Bill Clinton tried, and failed, to reunite Led Zeppelin for 12-12-12
Even Bill Clinton couldn't get Led Zeppelin back together.
The Robin Hood Foundation, the nonprofit that reunited the surviving members of Nirvana for the 12-12-12 Sandy concert in December, revealed on the "60 Minutes Overtime" webcast Sunday night that it tried to bring Led Zeppelin to the show and recruited the former prez to make it happen.
David Saltzman, the group's executive director, said he approached movie mogul Harvey Weinstein and came up with an idea to have former President Bill Clinton convince the band to perform at the Madison Square Garden show.
Clinton, a fan of classic rock bands, immediately signed on. "I really want to do this. This is a fantastic thing. I love Led Zeppelin," Saltzman recalled the president saying.
Clinton met with Jimmy Page, Robert Plant and John Paul Jones at the Kennedy Center Awards on Dec. 2 and made his pitch. But the members, who last performed together in 2007, declined. The band officially broke up in 1980 following the death of drummer John Bonham.
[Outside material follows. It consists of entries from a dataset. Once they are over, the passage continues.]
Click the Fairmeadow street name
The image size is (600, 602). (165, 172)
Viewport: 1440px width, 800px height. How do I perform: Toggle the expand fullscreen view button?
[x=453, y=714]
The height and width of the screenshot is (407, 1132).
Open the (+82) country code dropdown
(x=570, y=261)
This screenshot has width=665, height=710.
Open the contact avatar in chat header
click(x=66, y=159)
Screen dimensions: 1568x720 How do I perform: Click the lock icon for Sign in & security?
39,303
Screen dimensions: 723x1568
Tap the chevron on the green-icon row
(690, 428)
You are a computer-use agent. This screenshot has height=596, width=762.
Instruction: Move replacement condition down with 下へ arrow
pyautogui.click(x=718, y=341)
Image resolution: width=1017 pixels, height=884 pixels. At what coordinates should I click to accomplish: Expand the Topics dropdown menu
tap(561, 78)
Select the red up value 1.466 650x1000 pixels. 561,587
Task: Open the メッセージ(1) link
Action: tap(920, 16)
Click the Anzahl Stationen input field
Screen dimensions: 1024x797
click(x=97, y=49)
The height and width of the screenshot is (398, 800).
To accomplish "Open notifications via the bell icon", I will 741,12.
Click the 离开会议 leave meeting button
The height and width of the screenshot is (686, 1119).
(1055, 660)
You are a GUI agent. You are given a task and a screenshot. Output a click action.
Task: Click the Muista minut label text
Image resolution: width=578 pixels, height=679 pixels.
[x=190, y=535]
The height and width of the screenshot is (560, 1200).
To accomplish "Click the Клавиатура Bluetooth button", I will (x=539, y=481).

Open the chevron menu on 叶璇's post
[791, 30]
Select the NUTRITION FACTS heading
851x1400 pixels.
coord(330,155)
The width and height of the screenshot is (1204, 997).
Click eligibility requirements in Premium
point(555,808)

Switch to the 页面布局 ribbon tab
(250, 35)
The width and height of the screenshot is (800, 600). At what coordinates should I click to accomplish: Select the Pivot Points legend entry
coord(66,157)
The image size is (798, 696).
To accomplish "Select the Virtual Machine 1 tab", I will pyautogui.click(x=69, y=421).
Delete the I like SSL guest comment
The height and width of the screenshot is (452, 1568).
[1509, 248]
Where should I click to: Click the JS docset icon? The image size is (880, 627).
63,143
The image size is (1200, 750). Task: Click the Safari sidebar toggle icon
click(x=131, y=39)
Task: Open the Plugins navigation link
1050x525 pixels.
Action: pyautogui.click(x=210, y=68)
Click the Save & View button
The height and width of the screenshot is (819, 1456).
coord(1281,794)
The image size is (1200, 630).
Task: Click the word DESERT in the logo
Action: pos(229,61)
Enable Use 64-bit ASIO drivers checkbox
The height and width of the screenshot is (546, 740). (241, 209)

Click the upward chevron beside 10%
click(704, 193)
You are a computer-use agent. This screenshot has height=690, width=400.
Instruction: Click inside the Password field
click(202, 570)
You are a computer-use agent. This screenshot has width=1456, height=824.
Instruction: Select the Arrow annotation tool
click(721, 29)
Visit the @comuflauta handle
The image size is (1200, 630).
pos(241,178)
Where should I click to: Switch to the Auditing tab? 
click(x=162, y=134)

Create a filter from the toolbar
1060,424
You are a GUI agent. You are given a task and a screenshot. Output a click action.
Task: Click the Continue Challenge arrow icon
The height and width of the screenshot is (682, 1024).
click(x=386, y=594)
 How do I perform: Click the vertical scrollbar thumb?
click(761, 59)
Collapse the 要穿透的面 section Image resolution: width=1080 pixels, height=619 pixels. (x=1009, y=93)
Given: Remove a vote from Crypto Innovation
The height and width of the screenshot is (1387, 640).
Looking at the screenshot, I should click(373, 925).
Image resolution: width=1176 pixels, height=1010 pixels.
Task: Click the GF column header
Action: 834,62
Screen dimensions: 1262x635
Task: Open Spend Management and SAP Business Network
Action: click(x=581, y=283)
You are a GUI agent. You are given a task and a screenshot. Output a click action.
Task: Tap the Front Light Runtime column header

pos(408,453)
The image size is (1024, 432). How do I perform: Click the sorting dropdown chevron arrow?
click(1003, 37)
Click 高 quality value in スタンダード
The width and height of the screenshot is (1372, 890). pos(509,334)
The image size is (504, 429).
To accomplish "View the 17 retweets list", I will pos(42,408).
Satlzman's second choice, the Rolling Stones, stepped in, but Keith Richards toyed with him first.
The executive director said he bumped into Richards at the airport and the iconic guitarist gave Saltzman a message for Weinstein, responding with a four-letter word.
"Their publicist came right up from behind [him] and said, 'You know what, they're going to do it. He's just joking with you,'" Saltzman said.